Because of its dependence on Russian oil and natural gas, Europe appears to be the region most exposed to the consequences of this conflict. In the short-run, it would prove impossible to replace all the Russian natural gas supply to Europe and current price levels will have a significant effect on inflation.

Be that as it may, no region will be spared by imported inflation and global trade disruptions, particularly the developing countries which are still struggling to recover from the pandemic, leaving policymakers with less wiggle room.

“The Russia and Ukraine war has accelerated the supply disruptions that were already in place as a result of Covid-19 because many industries closed down and that reduced supply of various goods and services, therefore, prices had to increase as a mechanism to absorb such demand while supply was decreasing.

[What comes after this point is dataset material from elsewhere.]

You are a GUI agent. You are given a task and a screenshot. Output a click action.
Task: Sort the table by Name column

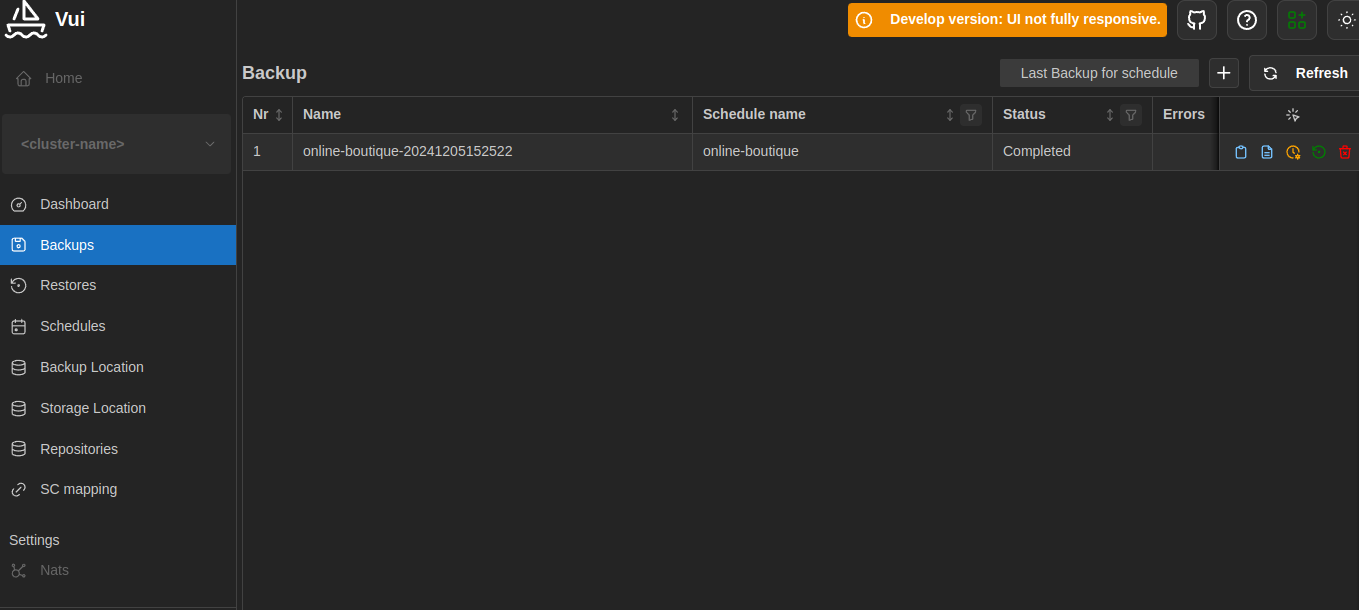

The war fuelled the already existing supply disruptions and now in vital energy products like paraffin, petrol and diesel hence the prices are to go further up,” said Lehlohonolo Mantsi, an economist at the National University of Lesotho.

“It is important to actually take a moment to take in what exactly is happening in Russia and Ukraine.

First of all, think of the world as a ‘football net’ – or any other if you may – and think of the football itself as an economic shock. When the ball (shock) hits the net (economic interconnectedness), the hit in one place causes a ripple effect throughout the entire net.

“Some parts will be affected a little more than others and probably a lot more. With Ukraine and Russia being the largest importers of both oil and grain, we should expect most commodities to face scarcity on our shelves and storehouses.

Now, with the supply lower but the demand constant, there will be some excess supply in the grain and oil markets.

“We all can relate to this: ‘when demand exceeds supply, prices shoot’; and this is exactly what we are going to feel in our pockets.

It is my value judgement that witness the prices of maize meal, bread flour and, predominantly, oil products like petrol, diesel, petroleum jelly and kerosene (paraffin) rise persistently.

“This will likely splurge into other goods and services being more expensive because oil is in one way or another an input most businesses depend on e.g. taxi fares. So, if it prolongs indefinitely, the cost of living will be extremely high for the foreseeable future,” Mantsi said.